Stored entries
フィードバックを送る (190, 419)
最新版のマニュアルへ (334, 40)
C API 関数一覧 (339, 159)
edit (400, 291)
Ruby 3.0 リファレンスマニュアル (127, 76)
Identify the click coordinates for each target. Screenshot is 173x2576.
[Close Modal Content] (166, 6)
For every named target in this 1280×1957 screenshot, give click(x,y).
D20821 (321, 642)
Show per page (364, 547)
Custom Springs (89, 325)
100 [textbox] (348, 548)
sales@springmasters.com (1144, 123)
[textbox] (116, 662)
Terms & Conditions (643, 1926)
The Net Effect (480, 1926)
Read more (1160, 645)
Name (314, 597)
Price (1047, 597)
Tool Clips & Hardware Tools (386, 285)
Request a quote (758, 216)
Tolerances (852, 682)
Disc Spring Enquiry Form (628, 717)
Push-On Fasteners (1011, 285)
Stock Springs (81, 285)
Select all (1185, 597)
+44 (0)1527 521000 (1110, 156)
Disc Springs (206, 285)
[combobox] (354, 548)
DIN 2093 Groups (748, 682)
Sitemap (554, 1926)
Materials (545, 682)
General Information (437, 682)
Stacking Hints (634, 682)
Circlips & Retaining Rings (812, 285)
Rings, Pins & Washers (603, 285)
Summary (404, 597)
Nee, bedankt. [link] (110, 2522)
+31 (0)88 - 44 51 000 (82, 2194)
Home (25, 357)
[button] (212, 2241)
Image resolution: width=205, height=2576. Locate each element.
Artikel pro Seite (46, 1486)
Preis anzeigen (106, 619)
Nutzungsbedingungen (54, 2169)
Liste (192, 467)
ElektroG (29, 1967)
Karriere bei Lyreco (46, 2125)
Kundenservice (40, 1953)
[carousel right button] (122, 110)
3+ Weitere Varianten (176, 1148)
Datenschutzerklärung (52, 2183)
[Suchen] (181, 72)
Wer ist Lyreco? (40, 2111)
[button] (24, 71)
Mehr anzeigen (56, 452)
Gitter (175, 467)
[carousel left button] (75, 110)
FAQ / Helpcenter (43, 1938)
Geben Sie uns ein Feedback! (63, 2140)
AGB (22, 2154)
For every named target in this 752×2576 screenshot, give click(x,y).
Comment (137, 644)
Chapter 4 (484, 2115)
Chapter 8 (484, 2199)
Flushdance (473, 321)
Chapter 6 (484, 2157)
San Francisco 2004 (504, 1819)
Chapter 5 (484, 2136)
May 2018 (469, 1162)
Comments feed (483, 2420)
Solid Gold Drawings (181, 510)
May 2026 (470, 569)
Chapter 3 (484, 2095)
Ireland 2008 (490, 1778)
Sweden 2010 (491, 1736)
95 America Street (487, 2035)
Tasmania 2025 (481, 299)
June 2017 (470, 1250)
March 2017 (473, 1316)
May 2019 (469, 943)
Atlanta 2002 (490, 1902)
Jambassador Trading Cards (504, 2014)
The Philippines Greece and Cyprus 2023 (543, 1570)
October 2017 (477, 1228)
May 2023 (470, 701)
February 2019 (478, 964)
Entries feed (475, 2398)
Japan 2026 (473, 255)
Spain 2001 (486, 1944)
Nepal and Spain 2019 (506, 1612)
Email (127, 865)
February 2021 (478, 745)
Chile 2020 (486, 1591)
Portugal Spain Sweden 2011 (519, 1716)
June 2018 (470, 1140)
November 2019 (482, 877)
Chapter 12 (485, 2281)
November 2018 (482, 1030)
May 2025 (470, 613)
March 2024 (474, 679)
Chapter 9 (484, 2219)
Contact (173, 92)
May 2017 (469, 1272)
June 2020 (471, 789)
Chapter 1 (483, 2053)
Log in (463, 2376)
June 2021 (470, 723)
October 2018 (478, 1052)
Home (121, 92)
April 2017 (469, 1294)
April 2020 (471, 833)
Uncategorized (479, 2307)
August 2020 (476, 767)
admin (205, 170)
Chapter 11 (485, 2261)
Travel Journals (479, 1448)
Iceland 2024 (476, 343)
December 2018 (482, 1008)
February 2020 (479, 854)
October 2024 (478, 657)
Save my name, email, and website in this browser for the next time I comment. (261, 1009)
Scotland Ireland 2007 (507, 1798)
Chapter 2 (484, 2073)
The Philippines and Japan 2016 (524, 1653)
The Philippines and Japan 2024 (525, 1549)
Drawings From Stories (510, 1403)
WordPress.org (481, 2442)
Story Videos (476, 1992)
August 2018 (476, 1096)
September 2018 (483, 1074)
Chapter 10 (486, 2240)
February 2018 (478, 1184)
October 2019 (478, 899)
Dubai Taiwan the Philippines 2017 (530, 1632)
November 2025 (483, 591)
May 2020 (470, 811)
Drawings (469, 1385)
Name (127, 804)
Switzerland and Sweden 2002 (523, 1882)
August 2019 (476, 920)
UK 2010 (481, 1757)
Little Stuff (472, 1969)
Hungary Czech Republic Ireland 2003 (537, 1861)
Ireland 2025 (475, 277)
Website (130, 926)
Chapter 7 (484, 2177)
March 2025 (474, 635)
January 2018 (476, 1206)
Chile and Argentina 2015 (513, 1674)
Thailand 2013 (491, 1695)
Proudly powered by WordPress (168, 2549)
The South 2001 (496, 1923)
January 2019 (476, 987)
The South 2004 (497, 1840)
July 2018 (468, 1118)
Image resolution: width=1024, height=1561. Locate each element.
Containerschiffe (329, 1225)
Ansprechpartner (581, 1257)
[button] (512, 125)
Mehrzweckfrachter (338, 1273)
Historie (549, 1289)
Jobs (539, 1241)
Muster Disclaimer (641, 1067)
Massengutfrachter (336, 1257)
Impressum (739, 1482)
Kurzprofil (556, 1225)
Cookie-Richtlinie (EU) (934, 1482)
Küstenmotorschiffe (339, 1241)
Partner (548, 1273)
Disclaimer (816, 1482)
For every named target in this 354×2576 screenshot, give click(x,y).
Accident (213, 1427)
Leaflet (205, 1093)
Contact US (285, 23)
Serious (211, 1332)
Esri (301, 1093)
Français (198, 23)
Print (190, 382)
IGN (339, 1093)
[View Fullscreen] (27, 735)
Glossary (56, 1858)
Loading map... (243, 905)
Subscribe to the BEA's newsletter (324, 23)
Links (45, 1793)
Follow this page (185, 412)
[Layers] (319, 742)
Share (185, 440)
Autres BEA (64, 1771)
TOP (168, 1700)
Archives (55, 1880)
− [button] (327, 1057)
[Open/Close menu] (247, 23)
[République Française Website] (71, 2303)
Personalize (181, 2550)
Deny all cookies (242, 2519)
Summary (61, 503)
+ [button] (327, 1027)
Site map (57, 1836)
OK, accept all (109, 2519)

## EXERCISE DESCRIPTION
Each entry is to be retyped precisely as it stands.

## RESULT FOR THIS TASK
フィードバックを送る (190, 419)
最新版のマニュアルへ (334, 40)
C API 関数一覧 (339, 159)
edit (400, 291)
Ruby 3.0 リファレンスマニュアル (127, 76)
Identify the click coordinates for each target. Screenshot is 173x2576.
[Close Modal Content] (166, 6)
For every named target in this 1280×1957 screenshot, give click(x,y).
D20821 (321, 642)
Show per page (364, 547)
Custom Springs (89, 325)
100 [textbox] (348, 548)
sales@springmasters.com (1144, 123)
[textbox] (116, 662)
Terms & Conditions (643, 1926)
The Net Effect (480, 1926)
Read more (1160, 645)
Name (314, 597)
Price (1047, 597)
Tool Clips & Hardware Tools (386, 285)
Request a quote (758, 216)
Tolerances (852, 682)
Disc Spring Enquiry Form (628, 717)
Push-On Fasteners (1011, 285)
Stock Springs (81, 285)
Select all (1185, 597)
+44 (0)1527 521000 (1110, 156)
Disc Springs (206, 285)
[combobox] (354, 548)
DIN 2093 Groups (748, 682)
Sitemap (554, 1926)
Materials (545, 682)
General Information (437, 682)
Stacking Hints (634, 682)
Circlips & Retaining Rings (812, 285)
Rings, Pins & Washers (603, 285)
Summary (404, 597)
Nee, bedankt. [link] (110, 2522)
+31 (0)88 - 44 51 000 (82, 2194)
Home (25, 357)
[button] (212, 2241)
Image resolution: width=205, height=2576. Locate each element.
Artikel pro Seite (46, 1486)
Preis anzeigen (106, 619)
Nutzungsbedingungen (54, 2169)
Liste (192, 467)
ElektroG (29, 1967)
Karriere bei Lyreco (46, 2125)
Kundenservice (40, 1953)
[carousel right button] (122, 110)
3+ Weitere Varianten (176, 1148)
Datenschutzerklärung (52, 2183)
[Suchen] (181, 72)
Wer ist Lyreco? (40, 2111)
[button] (24, 71)
Mehr anzeigen (56, 452)
Gitter (175, 467)
[carousel left button] (75, 110)
FAQ / Helpcenter (43, 1938)
Geben Sie uns ein Feedback! (63, 2140)
AGB (22, 2154)
For every named target in this 752×2576 screenshot, give click(x,y).
Comment (137, 644)
Chapter 4 (484, 2115)
Chapter 8 (484, 2199)
Flushdance (473, 321)
Chapter 6 (484, 2157)
San Francisco 2004 (504, 1819)
Chapter 5 (484, 2136)
May 2018 (469, 1162)
Comments feed (483, 2420)
Solid Gold Drawings (181, 510)
May 2026 (470, 569)
Chapter 3 (484, 2095)
Ireland 2008 (490, 1778)
Sweden 2010 (491, 1736)
95 America Street (487, 2035)
Tasmania 2025 (481, 299)
June 2017 (470, 1250)
March 2017 (473, 1316)
May 2019 (469, 943)
Atlanta 2002 (490, 1902)
Jambassador Trading Cards (504, 2014)
The Philippines Greece and Cyprus 2023 (543, 1570)
October 2017 (477, 1228)
May 2023 (470, 701)
February 2019 (478, 964)
Entries feed (475, 2398)
Japan 2026 (473, 255)
Spain 2001 (486, 1944)
Nepal and Spain 2019 (506, 1612)
Email (127, 865)
February 2021 (478, 745)
Chile 2020 (486, 1591)
Portugal Spain Sweden 2011 (519, 1716)
June 2018 (470, 1140)
November 2019 (482, 877)
Chapter 12 (485, 2281)
November 2018 (482, 1030)
May 2025 (470, 613)
March 2024 (474, 679)
Chapter 9 (484, 2219)
Contact (173, 92)
May 2017 (469, 1272)
June 2020 (471, 789)
Chapter 1 (483, 2053)
Log in (463, 2376)
June 2021 (470, 723)
October 2018 (478, 1052)
Home (121, 92)
April 2017 (469, 1294)
April 2020 (471, 833)
Uncategorized (479, 2307)
August 2020 (476, 767)
admin (205, 170)
Chapter 11 (485, 2261)
Travel Journals (479, 1448)
Iceland 2024 (476, 343)
December 2018 (482, 1008)
February 2020 (479, 854)
October 2024 (478, 657)
Save my name, email, and website in this browser for the next time I comment. (261, 1009)
Scotland Ireland 2007 (507, 1798)
Chapter 2 (484, 2073)
The Philippines and Japan 2016 (524, 1653)
The Philippines and Japan 2024 (525, 1549)
Drawings From Stories (510, 1403)
WordPress.org (481, 2442)
Story Videos (476, 1992)
August 2018 (476, 1096)
September 2018 (483, 1074)
Chapter 10 (486, 2240)
February 2018 (478, 1184)
October 2019 (478, 899)
Dubai Taiwan the Philippines 2017 (530, 1632)
November 2025 (483, 591)
May 2020 (470, 811)
Drawings (469, 1385)
Name (127, 804)
Switzerland and Sweden 2002 (523, 1882)
August 2019 (476, 920)
UK 2010 (481, 1757)
Little Stuff (472, 1969)
Hungary Czech Republic Ireland 2003 (537, 1861)
Ireland 2025 (475, 277)
Website (130, 926)
Chapter 7 (484, 2177)
March 2025 (474, 635)
January 2018 (476, 1206)
Chile and Argentina 2015 (513, 1674)
Thailand 2013 (491, 1695)
Proudly powered by WordPress (168, 2549)
The South 2001 (496, 1923)
January 2019 (476, 987)
The South 2004 (497, 1840)
July 2018 (468, 1118)
Image resolution: width=1024, height=1561. Locate each element.
Containerschiffe (329, 1225)
Ansprechpartner (581, 1257)
[button] (512, 125)
Mehrzweckfrachter (338, 1273)
Historie (549, 1289)
Jobs (539, 1241)
Muster Disclaimer (641, 1067)
Massengutfrachter (336, 1257)
Impressum (739, 1482)
Kurzprofil (556, 1225)
Cookie-Richtlinie (EU) (934, 1482)
Küstenmotorschiffe (339, 1241)
Partner (548, 1273)
Disclaimer (816, 1482)
For every named target in this 354×2576 screenshot, give click(x,y).
Accident (213, 1427)
Leaflet (205, 1093)
Contact US (285, 23)
Serious (211, 1332)
Esri (301, 1093)
Français (198, 23)
Print (190, 382)
IGN (339, 1093)
[View Fullscreen] (27, 735)
Glossary (56, 1858)
Loading map... (243, 905)
Subscribe to the BEA's newsletter (324, 23)
Links (45, 1793)
Follow this page (185, 412)
[Layers] (319, 742)
Share (185, 440)
Autres BEA (64, 1771)
TOP (168, 1700)
Archives (55, 1880)
− [button] (327, 1057)
[Open/Close menu] (247, 23)
[République Française Website] (71, 2303)
Personalize (181, 2550)
Deny all cookies (242, 2519)
Summary (61, 503)
+ [button] (327, 1027)
Site map (57, 1836)
OK, accept all (109, 2519)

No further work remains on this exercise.